- **Record set**:

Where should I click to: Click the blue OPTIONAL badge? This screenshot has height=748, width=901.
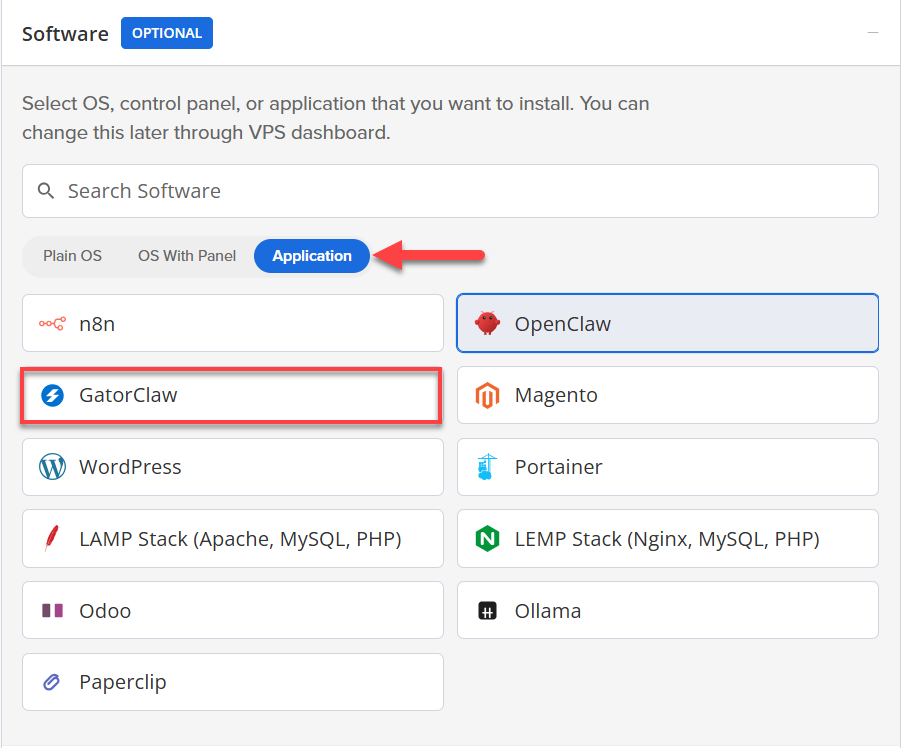[x=166, y=33]
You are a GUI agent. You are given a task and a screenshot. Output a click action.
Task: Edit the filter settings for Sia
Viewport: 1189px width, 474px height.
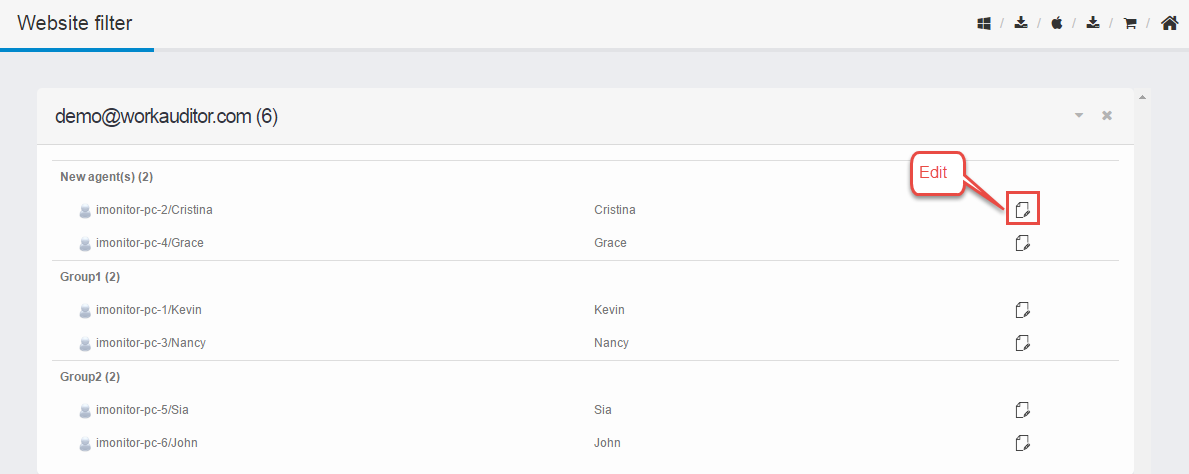coord(1022,410)
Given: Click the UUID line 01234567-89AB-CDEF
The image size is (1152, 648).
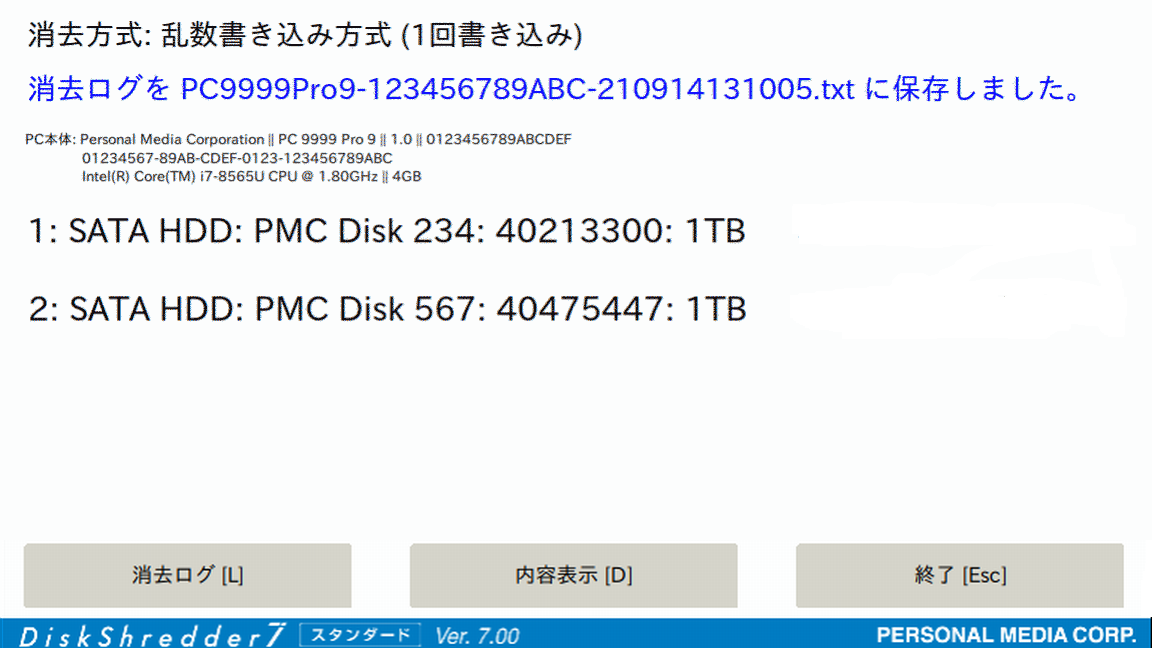Looking at the screenshot, I should 237,158.
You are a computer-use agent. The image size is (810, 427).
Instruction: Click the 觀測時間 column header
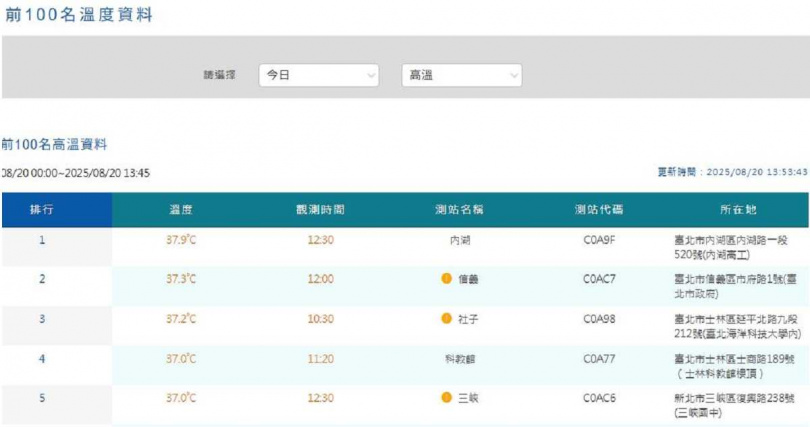pyautogui.click(x=320, y=210)
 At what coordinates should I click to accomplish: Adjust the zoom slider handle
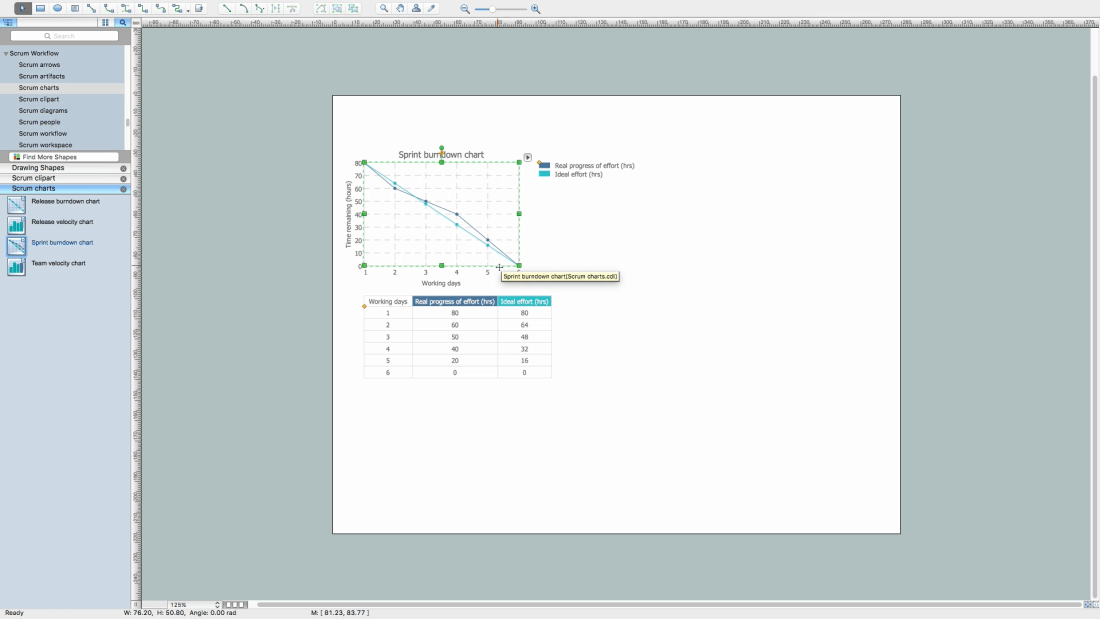491,8
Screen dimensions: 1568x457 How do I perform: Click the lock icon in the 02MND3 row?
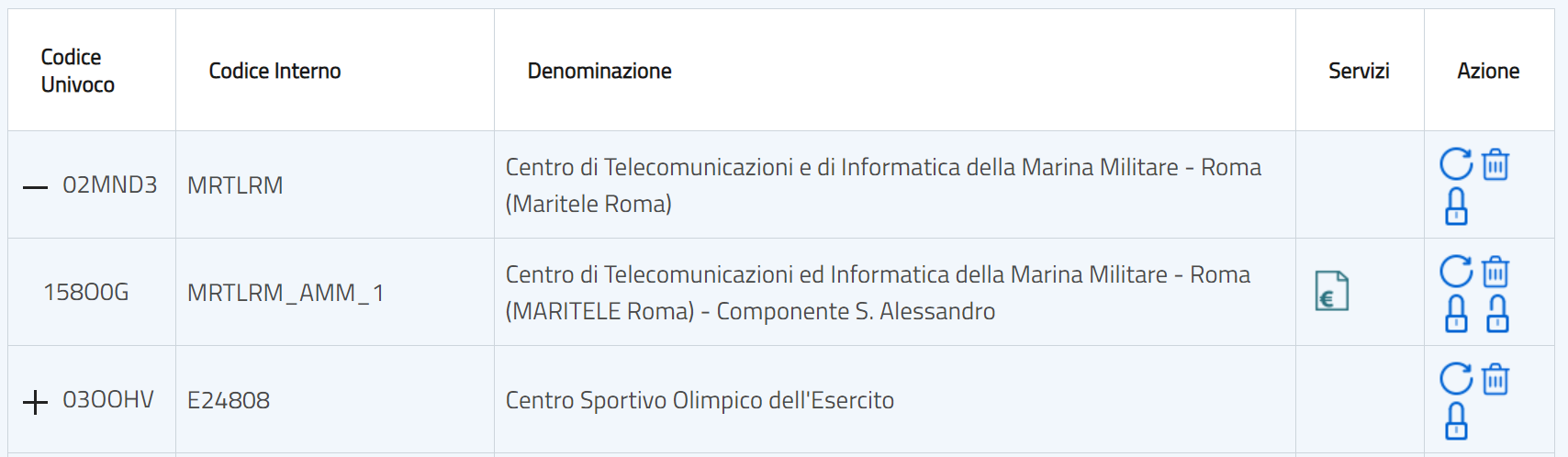tap(1456, 207)
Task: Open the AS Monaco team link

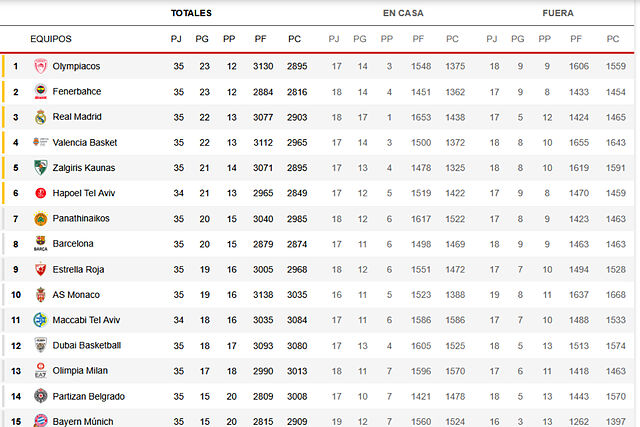Action: [77, 294]
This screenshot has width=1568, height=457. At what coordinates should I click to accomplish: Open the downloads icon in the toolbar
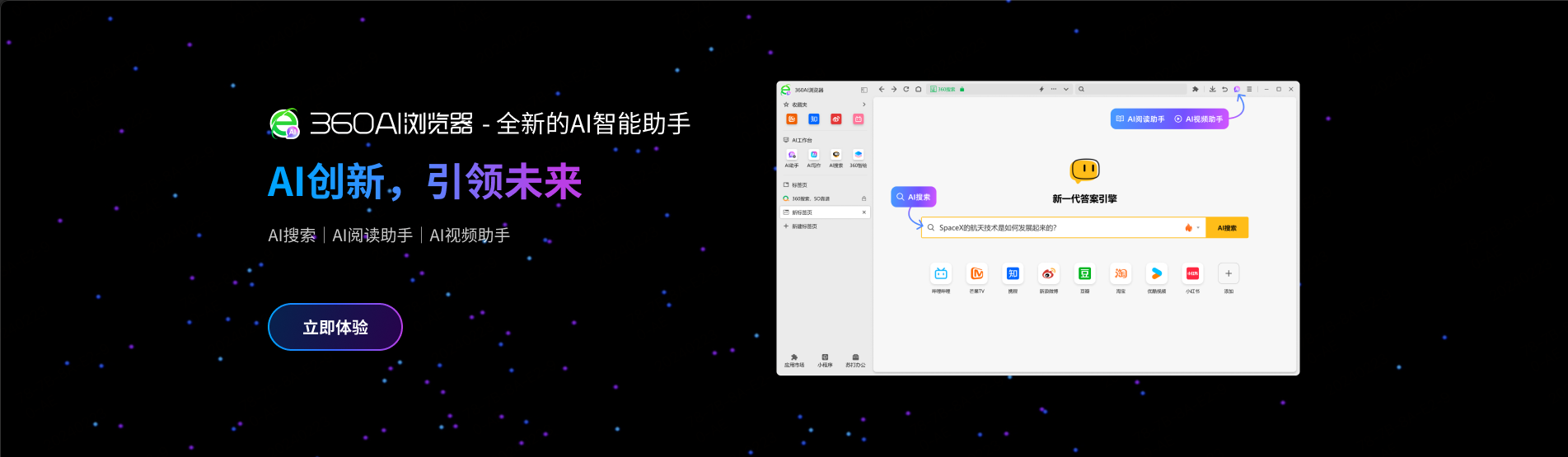pyautogui.click(x=1212, y=89)
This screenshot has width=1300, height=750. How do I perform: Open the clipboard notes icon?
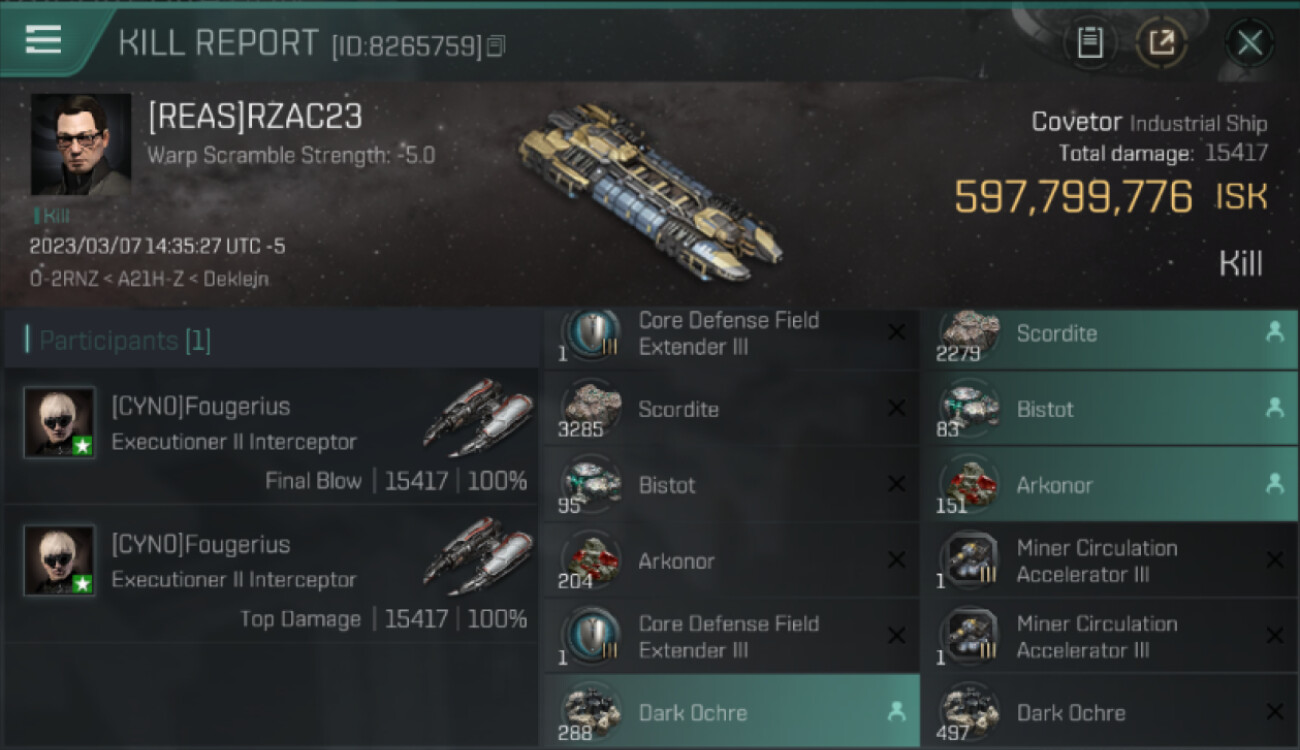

- **Goal of the exercise**:
All pictures should be dropped; the lines from the one containing "You are a computer-use" through the last line of the material are to be set down exactly.

- **Answer to this exercise**:
You are a computer-use agent. The image size is (810, 427).
Instruction: Click the 觀測時間 column header
pyautogui.click(x=320, y=210)
 At what coordinates should I click to accomplish: Adjust the zoom slider handle
491,8
Screen dimensions: 1568x457 How do I perform: Click the lock icon in the 02MND3 row?
tap(1456, 207)
Task: Open the AS Monaco team link

Action: [77, 294]
This screenshot has width=1568, height=457. At what coordinates should I click to accomplish: Open the downloads icon in the toolbar
pyautogui.click(x=1212, y=89)
This screenshot has width=1300, height=750. How do I perform: Open the clipboard notes icon?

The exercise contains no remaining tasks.